Task requirements ▸ Reproduce the data below word for word, leaving out the pictures.

Supplied material ▸
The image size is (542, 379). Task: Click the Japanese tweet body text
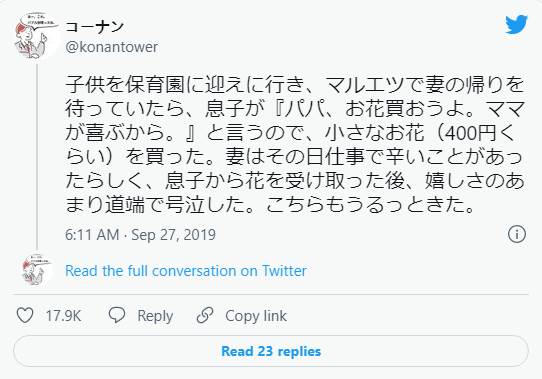tap(295, 145)
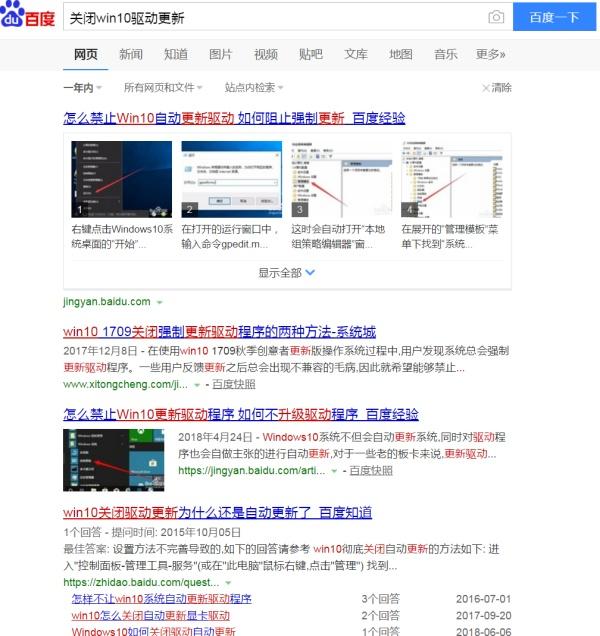Open step 2 run dialog thumbnail
Viewport: 600px width, 636px height.
point(231,179)
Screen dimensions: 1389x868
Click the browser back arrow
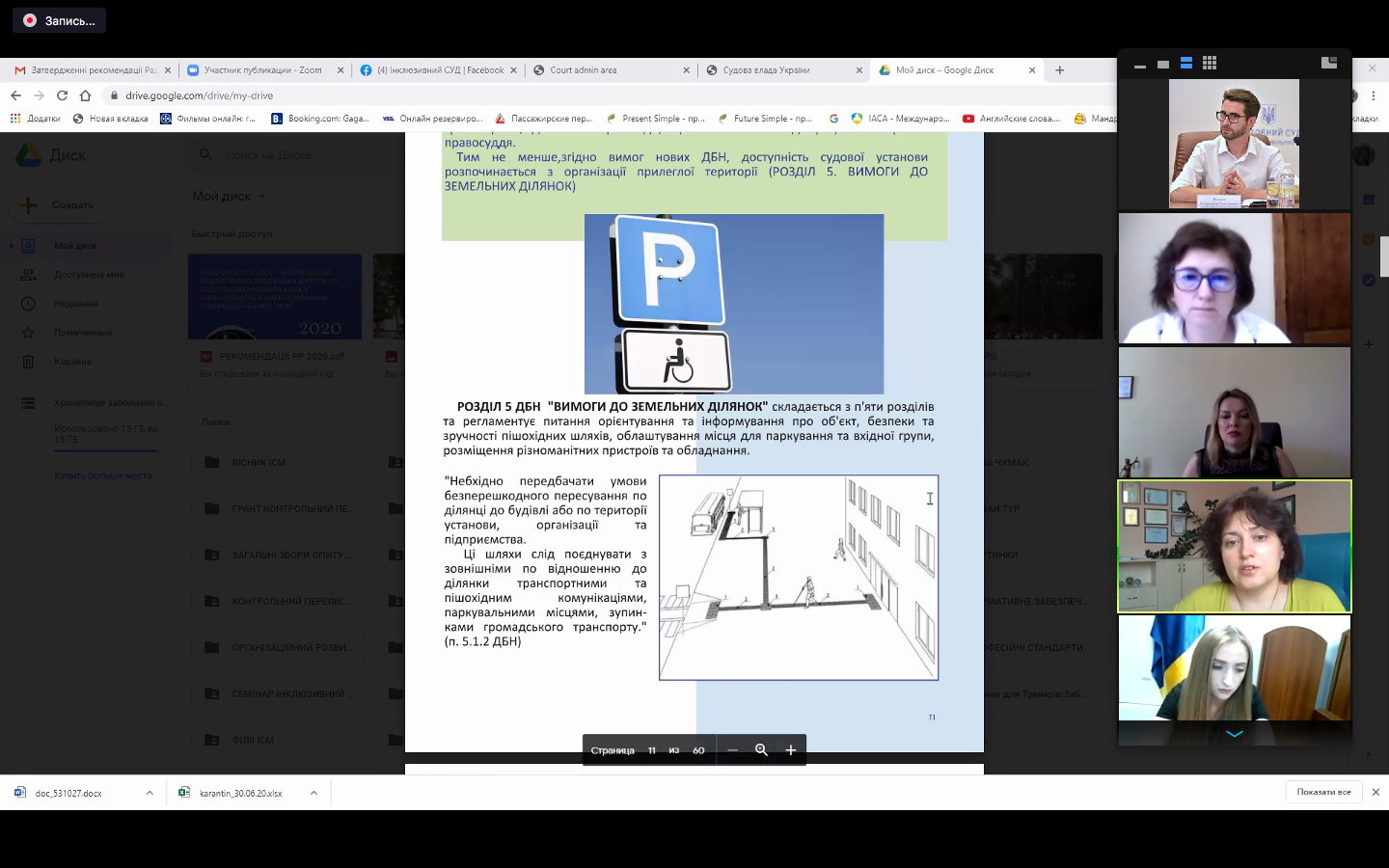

The output ▸
The image size is (542, 379). Task: Click the Japanese tweet body text
tap(295, 145)
Open step 2 run dialog thumbnail
Viewport: 600px width, 636px height.
point(231,179)
Screen dimensions: 1389x868
Click the browser back arrow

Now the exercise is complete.